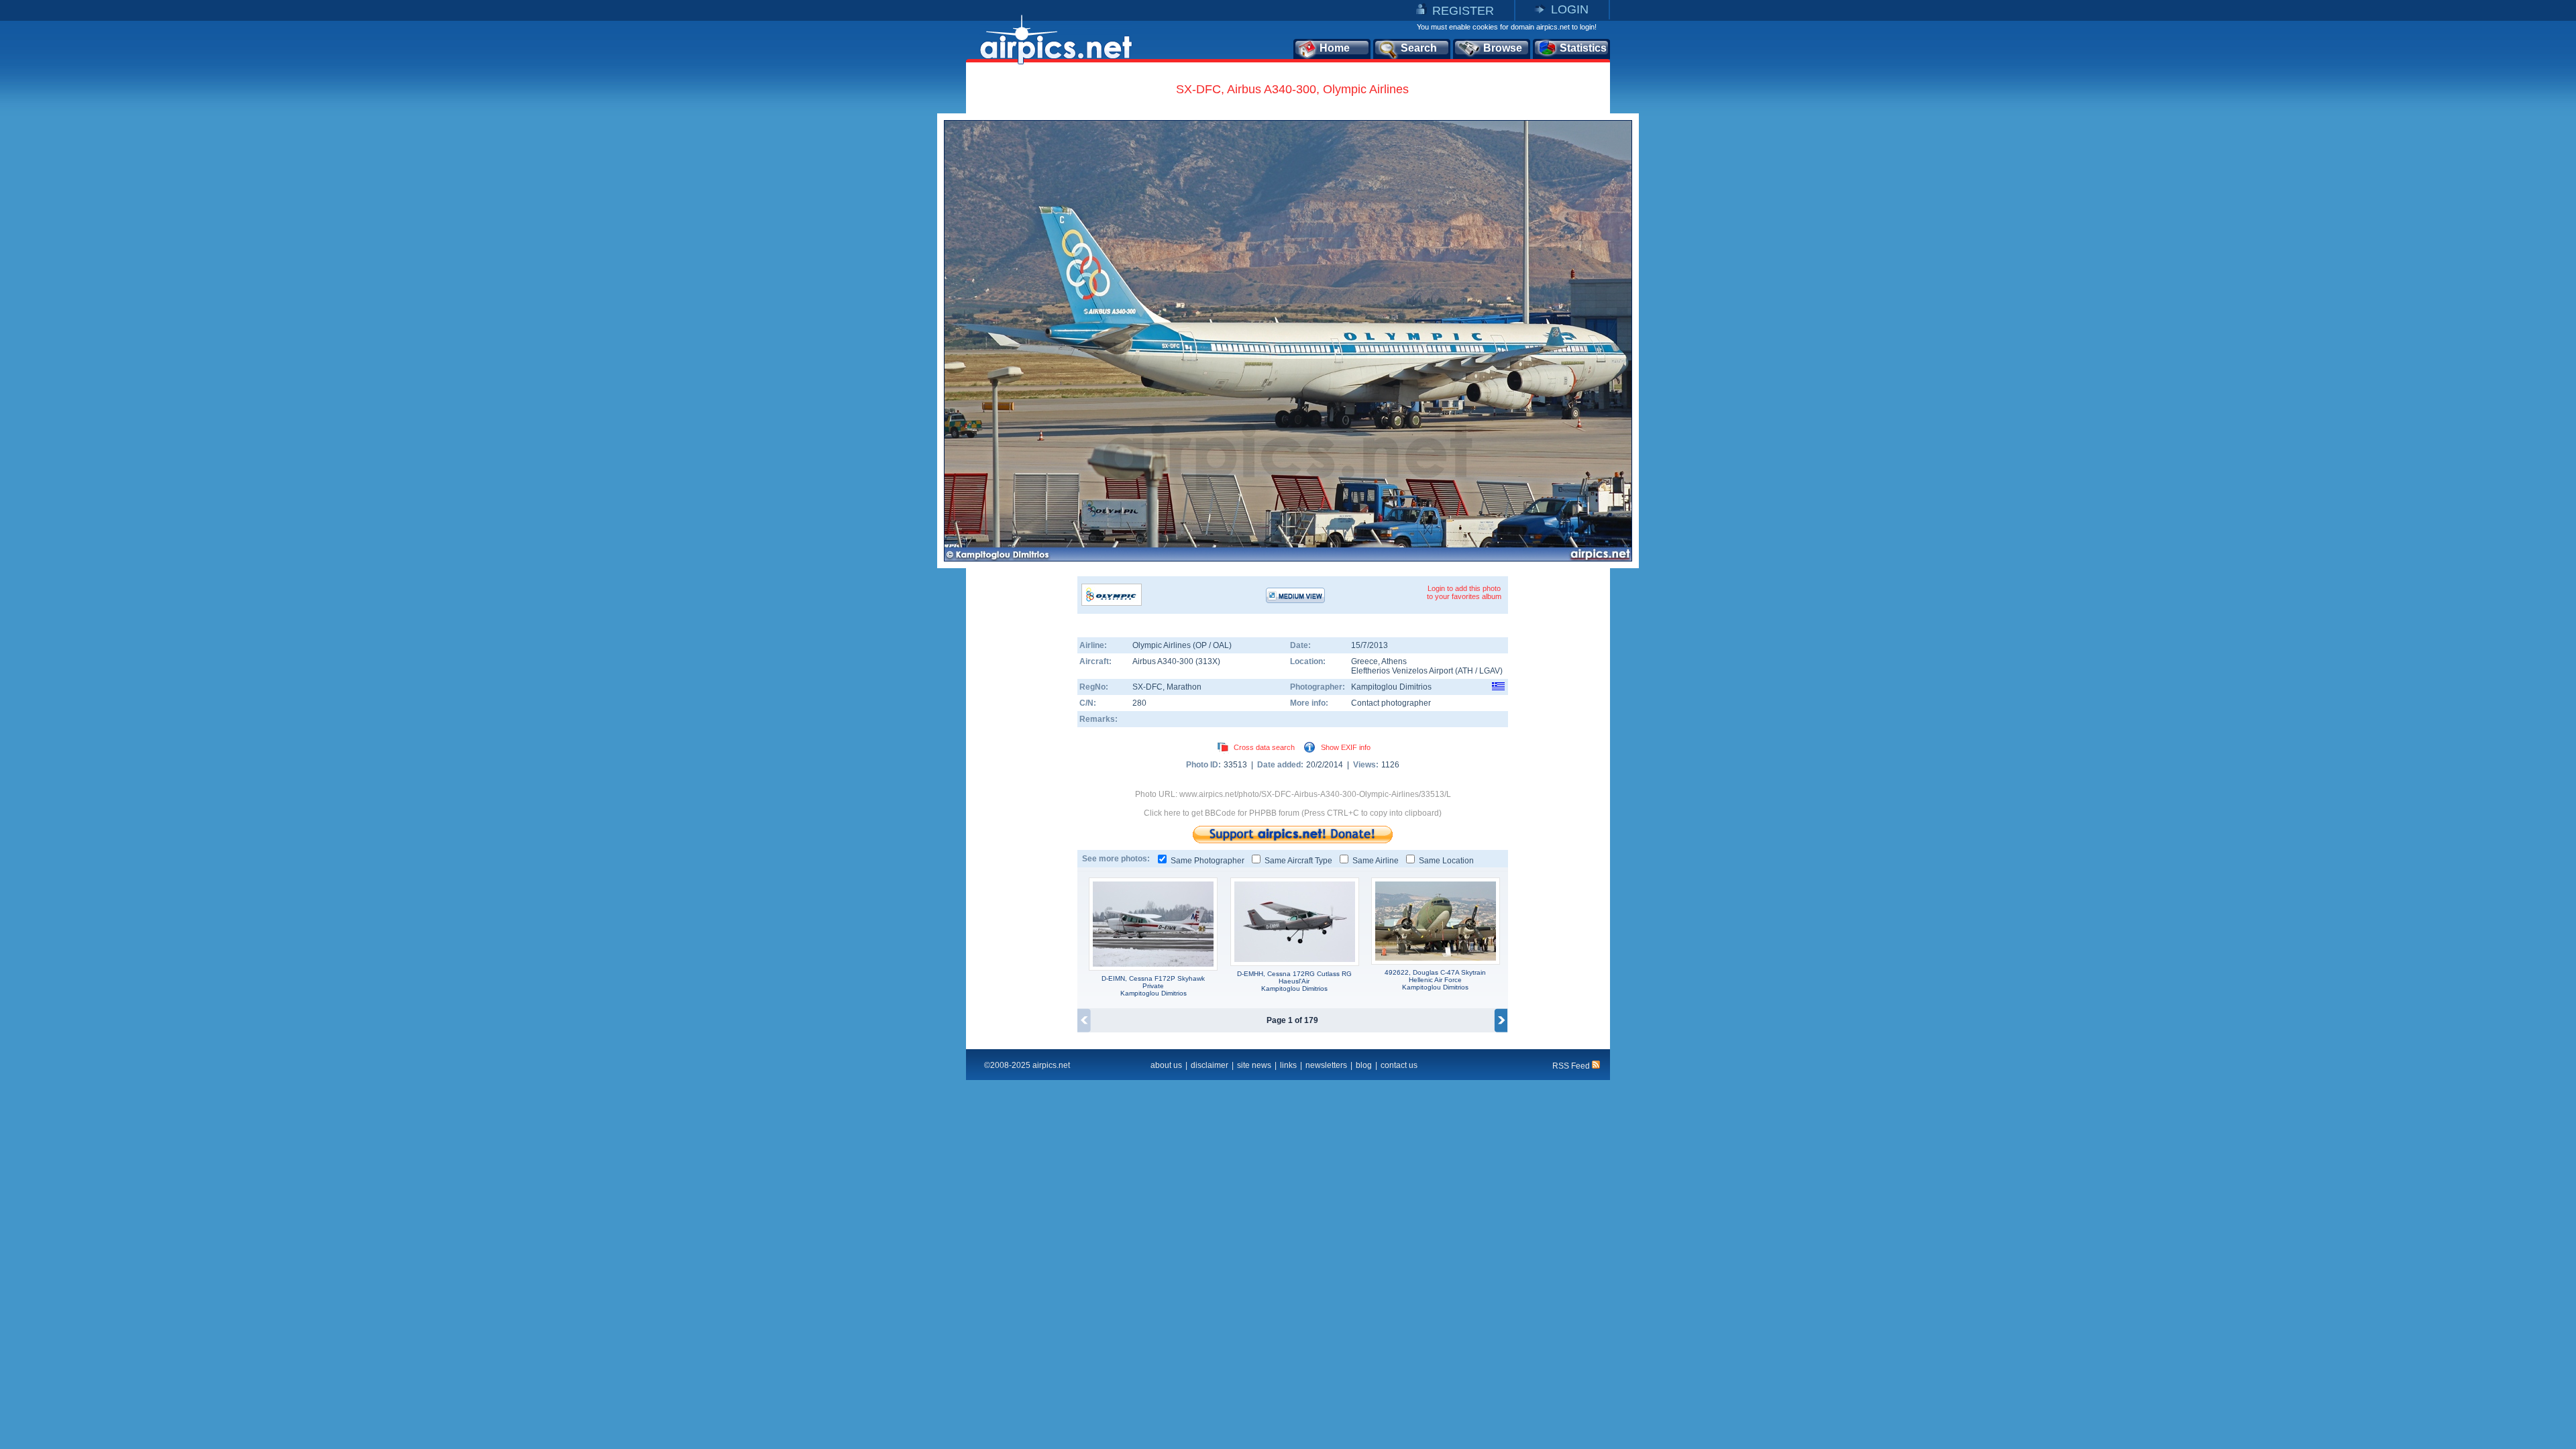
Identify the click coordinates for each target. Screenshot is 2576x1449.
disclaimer (1209, 1065)
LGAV (1489, 671)
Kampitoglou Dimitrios (1391, 687)
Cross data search (1264, 747)
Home (1335, 48)
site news (1254, 1065)
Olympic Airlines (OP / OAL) (1182, 645)
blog (1364, 1065)
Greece (1364, 661)
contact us (1399, 1065)
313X (1208, 661)
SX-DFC (1147, 687)
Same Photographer (1207, 860)
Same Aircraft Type (1298, 860)
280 (1139, 703)
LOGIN (1570, 9)
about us (1166, 1065)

━━━━

_Work to complete_: Over the whole listing above, how many lines contain the string "Same"? The answer is that number alone.

_Response for this exercise_: 2